How do we get the output of an intermediate layer? When we run model(image), we only get the final output. We need a way to "spy" on the data as it flows through the network. This is what a PyTorch **hook** is used for. A hook is like a little function you can attach to any layer in your model. When the forward pass happens, your hook function is automatically called, and it gets access to the layer's input and output.

In [3]:
# We will hook the input to model.avgpool (i.e., the final feature maps before GAP)
feature_maps = None

# This is our "spy" function. PyTorch will automatically pass it three arguments:
# module: The layer the hook is attached to (in this case, model.avgpool).
# input: A tuple containing the tensor(s) going into the layer.
# output: The tensor coming out of the layer.

def hook_feature_maps(module, input, output):
    # input is a tuple; take the tensor prior to GAP
    global feature_maps # The feature_maps variable was created outside the function.
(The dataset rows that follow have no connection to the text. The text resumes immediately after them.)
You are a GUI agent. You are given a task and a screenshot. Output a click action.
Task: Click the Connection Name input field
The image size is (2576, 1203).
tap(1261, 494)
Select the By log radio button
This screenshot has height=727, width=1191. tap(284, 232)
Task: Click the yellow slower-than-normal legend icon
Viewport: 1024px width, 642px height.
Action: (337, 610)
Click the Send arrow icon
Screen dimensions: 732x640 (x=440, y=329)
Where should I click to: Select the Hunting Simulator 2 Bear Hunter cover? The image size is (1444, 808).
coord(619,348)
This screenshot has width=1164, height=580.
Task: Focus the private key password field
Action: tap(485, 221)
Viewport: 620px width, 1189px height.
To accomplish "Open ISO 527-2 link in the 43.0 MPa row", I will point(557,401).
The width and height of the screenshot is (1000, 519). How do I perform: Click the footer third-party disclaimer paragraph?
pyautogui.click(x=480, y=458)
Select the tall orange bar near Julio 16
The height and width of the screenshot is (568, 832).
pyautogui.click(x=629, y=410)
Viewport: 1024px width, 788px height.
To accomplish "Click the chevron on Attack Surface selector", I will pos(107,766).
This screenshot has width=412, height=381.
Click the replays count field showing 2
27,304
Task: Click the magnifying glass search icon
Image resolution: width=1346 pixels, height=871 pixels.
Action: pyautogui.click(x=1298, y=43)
To modify it from inside the function, we must tell Python it's a global variable
    feature_maps = input[0].detach()  # [B, C, H, W]  Since input is a tuple, we take the first element [0], which is the tensor of feature maps.

# This is the line that actually attaches our hook_feature_maps function to the model.avgpool layer. 
# The hook_handle is an object that we can use later to remove the hook when we're done with it (hook_handle.remove()).
hook_handle = model.avgpool.register_forward_hook(hook_feature_maps)

### 3. Getting the Weights

In [4]:
# The linear classifier weights (shape [num_classes, C])

# This directly accesses the weights of the final fully connected (linear) layer, which is named fc in the GoogLeNet model. 
# This tensor has a shape of (number of classes, number of input features), which for ImageNet is (1000, 1024)
fc_weight = model.fc.weight.detach().cpu().numpy()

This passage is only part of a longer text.